Canadian Forest Service Publications

Spatial resolution implications of digitizing aerial photography for environmental applications. 2001. Nelson, T.A.; Wulder, M.A.; Niemann, K.O. The Imaging Science Journal 49: 223-232.

Year: 2001

Available from: Pacific Forestry Centre

Catalog ID: 19348

Language: English

CFS Availability: Order paper copy (free)

Abstract

Accuracy, flexibility and cost effectiveness are advantages of using digitized aerial photographs as a data source for remote sensing studies of the environment, such as forests. However, the relationship between the resolution of digital images and the aerial photographs from which they were derived must be addressed to ensure valid application using the environmental data. This communication considers issues that affect the information content of environmental data through the spatial resolution of photographs and digitized images, and suggests how users can optimize the spatial resolution of the latter by selecting an appropriate scanning aperture.
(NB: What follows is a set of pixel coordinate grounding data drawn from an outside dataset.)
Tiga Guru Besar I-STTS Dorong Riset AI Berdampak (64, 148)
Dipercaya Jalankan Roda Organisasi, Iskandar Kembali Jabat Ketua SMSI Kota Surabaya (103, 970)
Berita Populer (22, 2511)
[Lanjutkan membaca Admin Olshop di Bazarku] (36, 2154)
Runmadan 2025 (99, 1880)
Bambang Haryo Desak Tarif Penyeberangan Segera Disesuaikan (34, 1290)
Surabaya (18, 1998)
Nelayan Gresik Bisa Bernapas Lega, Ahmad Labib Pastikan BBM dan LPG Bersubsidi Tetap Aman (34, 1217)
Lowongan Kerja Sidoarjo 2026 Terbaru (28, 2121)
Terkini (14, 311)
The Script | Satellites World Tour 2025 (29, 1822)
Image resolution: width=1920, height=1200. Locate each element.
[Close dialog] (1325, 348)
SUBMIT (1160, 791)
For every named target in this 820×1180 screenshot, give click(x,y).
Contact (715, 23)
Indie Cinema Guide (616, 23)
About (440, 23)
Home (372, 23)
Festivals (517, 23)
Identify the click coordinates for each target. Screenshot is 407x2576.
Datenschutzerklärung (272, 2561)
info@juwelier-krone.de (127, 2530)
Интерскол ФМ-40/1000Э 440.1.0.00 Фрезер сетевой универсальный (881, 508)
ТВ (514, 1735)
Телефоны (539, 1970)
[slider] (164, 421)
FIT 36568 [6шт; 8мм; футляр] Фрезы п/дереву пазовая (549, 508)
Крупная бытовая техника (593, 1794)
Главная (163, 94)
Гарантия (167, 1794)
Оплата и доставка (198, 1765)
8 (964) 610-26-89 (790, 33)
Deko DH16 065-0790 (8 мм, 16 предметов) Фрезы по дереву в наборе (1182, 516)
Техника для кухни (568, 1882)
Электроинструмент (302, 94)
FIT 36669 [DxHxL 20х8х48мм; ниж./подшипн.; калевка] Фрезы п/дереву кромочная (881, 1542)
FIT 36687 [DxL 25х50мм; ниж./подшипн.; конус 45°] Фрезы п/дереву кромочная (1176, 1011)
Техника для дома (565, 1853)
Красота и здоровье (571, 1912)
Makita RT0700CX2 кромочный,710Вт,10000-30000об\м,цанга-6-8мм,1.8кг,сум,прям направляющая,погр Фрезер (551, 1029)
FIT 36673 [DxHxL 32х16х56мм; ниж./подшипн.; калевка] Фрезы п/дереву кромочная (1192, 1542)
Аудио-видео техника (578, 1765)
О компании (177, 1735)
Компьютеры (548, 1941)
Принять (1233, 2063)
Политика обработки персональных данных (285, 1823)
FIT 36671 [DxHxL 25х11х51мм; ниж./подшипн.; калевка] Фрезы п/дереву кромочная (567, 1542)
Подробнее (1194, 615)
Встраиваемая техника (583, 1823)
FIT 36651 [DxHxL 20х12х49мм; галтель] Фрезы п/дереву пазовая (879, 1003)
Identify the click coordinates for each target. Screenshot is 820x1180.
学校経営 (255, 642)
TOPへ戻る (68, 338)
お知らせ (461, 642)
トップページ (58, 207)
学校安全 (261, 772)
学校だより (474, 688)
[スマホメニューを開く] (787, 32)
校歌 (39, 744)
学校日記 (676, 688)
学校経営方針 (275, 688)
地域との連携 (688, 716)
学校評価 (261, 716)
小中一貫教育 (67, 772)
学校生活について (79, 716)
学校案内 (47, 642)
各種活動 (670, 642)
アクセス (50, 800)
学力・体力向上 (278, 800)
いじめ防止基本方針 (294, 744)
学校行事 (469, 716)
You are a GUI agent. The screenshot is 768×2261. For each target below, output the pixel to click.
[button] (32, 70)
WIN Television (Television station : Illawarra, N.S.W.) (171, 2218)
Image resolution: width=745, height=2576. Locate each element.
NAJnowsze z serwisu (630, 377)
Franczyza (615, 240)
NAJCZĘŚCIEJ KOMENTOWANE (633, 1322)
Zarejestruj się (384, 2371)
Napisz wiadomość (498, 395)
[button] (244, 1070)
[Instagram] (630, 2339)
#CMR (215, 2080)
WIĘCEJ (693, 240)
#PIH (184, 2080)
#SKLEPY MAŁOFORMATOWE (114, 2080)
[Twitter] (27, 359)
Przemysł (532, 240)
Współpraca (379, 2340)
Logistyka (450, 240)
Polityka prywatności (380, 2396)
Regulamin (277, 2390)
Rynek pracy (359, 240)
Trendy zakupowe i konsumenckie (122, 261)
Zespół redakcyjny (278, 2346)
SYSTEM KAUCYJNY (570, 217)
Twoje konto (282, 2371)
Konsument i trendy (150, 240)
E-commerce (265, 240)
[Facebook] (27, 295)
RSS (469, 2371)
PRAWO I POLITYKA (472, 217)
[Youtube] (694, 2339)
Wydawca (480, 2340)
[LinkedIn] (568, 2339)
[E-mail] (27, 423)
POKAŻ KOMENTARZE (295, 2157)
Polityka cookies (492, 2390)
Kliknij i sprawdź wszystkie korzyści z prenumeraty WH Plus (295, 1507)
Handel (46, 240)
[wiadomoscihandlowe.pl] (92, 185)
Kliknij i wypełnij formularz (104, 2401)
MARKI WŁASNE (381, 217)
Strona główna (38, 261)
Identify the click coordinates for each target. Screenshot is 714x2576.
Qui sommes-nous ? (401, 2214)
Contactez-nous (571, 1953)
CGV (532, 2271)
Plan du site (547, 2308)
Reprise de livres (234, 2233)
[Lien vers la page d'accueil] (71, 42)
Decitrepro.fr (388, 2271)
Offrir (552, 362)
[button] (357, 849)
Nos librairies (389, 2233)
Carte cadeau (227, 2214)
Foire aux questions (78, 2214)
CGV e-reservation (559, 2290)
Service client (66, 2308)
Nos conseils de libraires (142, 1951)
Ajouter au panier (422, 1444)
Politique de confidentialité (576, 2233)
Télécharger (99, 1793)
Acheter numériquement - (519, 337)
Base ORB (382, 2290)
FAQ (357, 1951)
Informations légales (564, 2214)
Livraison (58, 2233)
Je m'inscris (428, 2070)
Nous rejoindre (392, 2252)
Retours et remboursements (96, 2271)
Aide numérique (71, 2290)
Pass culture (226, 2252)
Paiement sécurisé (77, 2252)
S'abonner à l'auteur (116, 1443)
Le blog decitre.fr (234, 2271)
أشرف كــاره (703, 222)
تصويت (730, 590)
An optimal scanning aperture can be chosen by considering the combination of the resolving power of the camera system, the scale of the original photograph and the desired pixel size of the digital image. Optimizing spatial resolution while scanning will maximize the spatial information obtained from the original photographs without generating unnecessarily large file sizes. The authors make several recommendations for the digitization of aerial photographs for environmental applications, such as analyses of forests.